Questions fréquentes

Quelle est la précision d'un analyseur de DBO en ligne par rapport à la DBO₅ de laboratoire sur 5 jours ?
Un analyseur en ligne lit généralement à ±10–15 % de la DBO₅ de laboratoire (selon APHA 5210B) après une campagne de corrélation sur site de 30 jours. Attendez-vous à des cycles de 5 à 15 minutes et une précision de ±5 % pleine échelle sur l'analyseur lui-même, l'écart résiduel étant dû à la variabilité de l'influent, non à l'erreur du capteur. Soumettez une demande de CAPEX sur la base d'une corrélation à ±10 %, puis justifiez un contrôle plus serré avec des données réelles après mise en service.
Un seul analyseur de DBO en ligne peut-il traiter plusieurs flux d'échantillon ?
Oui, la plupart des analyseurs de milieu et haut de gamme supportent 2 à 6 séquenceurs de flux avec commutation automatique de vannes et un cycle de 10 à 20 minutes par flux. Les modèles Hach BioTector et Suez Sievers sont explicitement multi-flux ; les sondes à membrane respirométrique (Endress+Hauser Viomax CAS51D) nécessitent une sonde distincte par flux. Prévoyez 20–30 % du CAPEX pour le collecteur de vannes multi-flux et le cycle de purge si vous en avez besoin.
Quel est le délai de retour sur investissement typique d'un analyseur de DBO en ligne ?
Pour une usine municipale de 10 000 m³/j, le retour se situe entre 14 et 24 mois grâce aux seules économies d'énergie d'aération (données de terrain Zhongsheng, 2026). Le retour industriel est plus court — 8 à 14 mois — lorsque l'analyseur protège un MBR ou une membrane d'OI en aval contre les chocs de charge. Documentez le kWh de base des surpresseurs et la dérive de consigne d'aération avant l'installation pour défendre le chiffre.
L'analyseur a-t-il besoin d'une enceinte abritée ?
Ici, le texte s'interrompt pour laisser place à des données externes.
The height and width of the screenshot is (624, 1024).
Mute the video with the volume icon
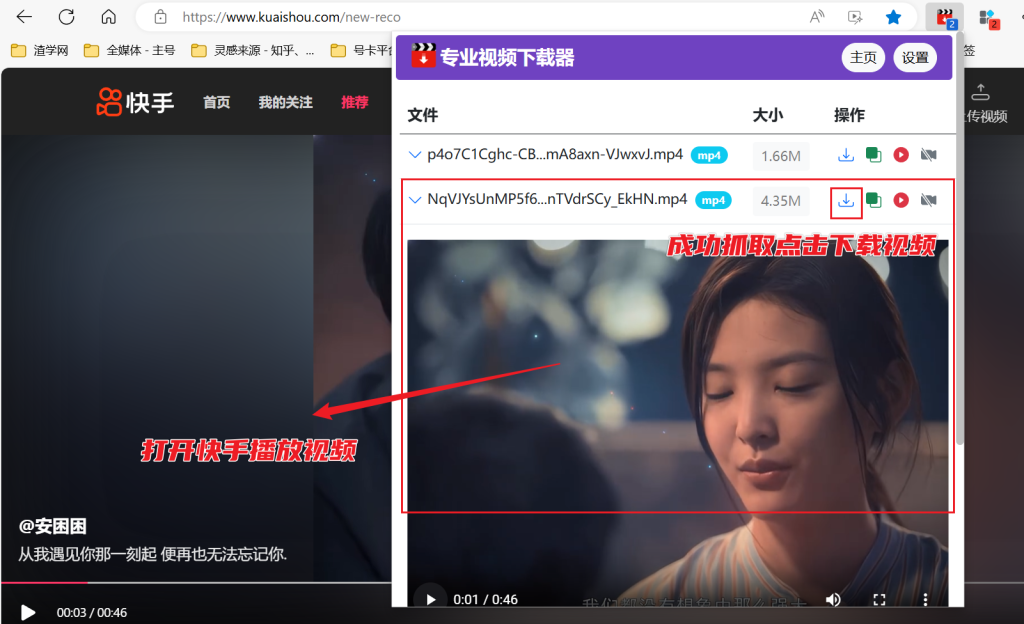833,599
Oui, le transmetteur exige au minimum NEMA 4X ou IP65, avec contrôle actif de l'humidité sur les sites tropicaux ou côtiers. Les cellules de membrane respirométrique et d'électrolyte se dégradent rapidement au-dessus de 80 % d'humidité relative, cause la plus fréquente de défaillance prématurée de membrane dans les 12 premiers mois. Un simple auvent météo réduit la fréquence de remplacement de 30–50 %.
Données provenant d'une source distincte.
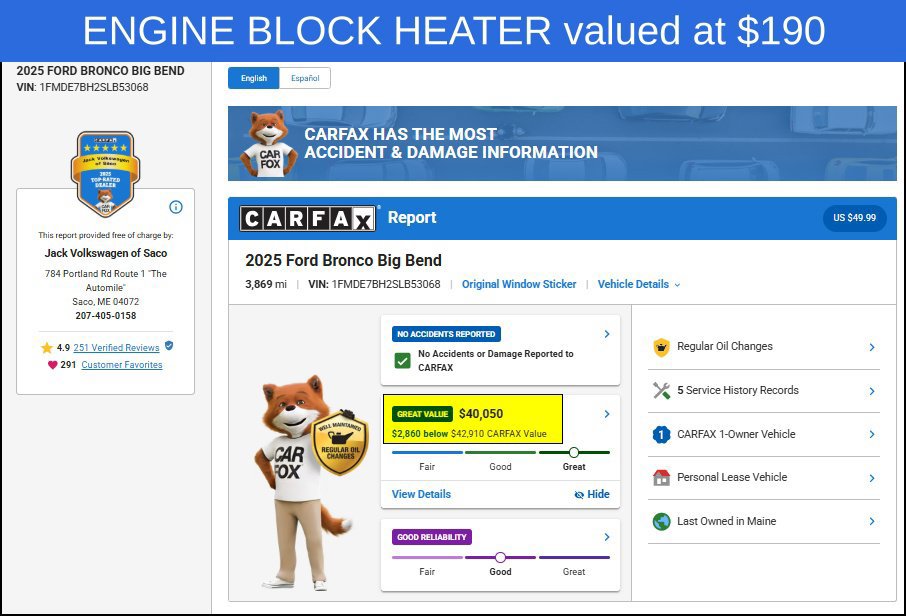
Task: Open the 251 Verified Reviews link
Action: [x=116, y=348]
À quelle fréquence un analyseur de DBO en ligne doit-il être réétalonné ?
Les sondes respirométriques nécessitent un étalonnage à deux points contre la DBO₅ de laboratoire tous les 7 à 14 jours ; les capteurs UV-optiques tous les 30 à 60 jours, car la lampe et le racleur maintiennent le chemin optique stable. Les biocapteurs microbiens nécessitent un étalonnage à 3 points tous les 5 à 7 jours plus un cycle de régénération du biofilm toutes les 1 à 2 semaines. Prévoyez 30 à 45 minutes de temps opérateur par événement d'étalonnage, et verrouillez-le dans le système de gestion de maintenance avant la mise en service.
Les analyseurs de DBO en ligne fonctionnent-ils sur des eaux usées industrielles salines ou très colorées ?
La corrélation UV-optique se rompt lorsque la salinité varie de plus de 10–15 % d'une semaine à l'autre, et une couleur élevée (textile, teinture, mélasse) peut absorber à 254 nm et produire des lectures faussement hautes. Les sondes respirométriques gèrent les flux salins jusqu'à environ 3 % de NaCl et constituent la technologie privilégiée pour l'aquaculture marine et les flux latéraux d'eaux de production (selon le guide ISO 5815-1, 2025-09). Pour un influent industriel très coloré, prévoyez une courbe d'étalonnage spécifique au site et revalidez trimestriellement.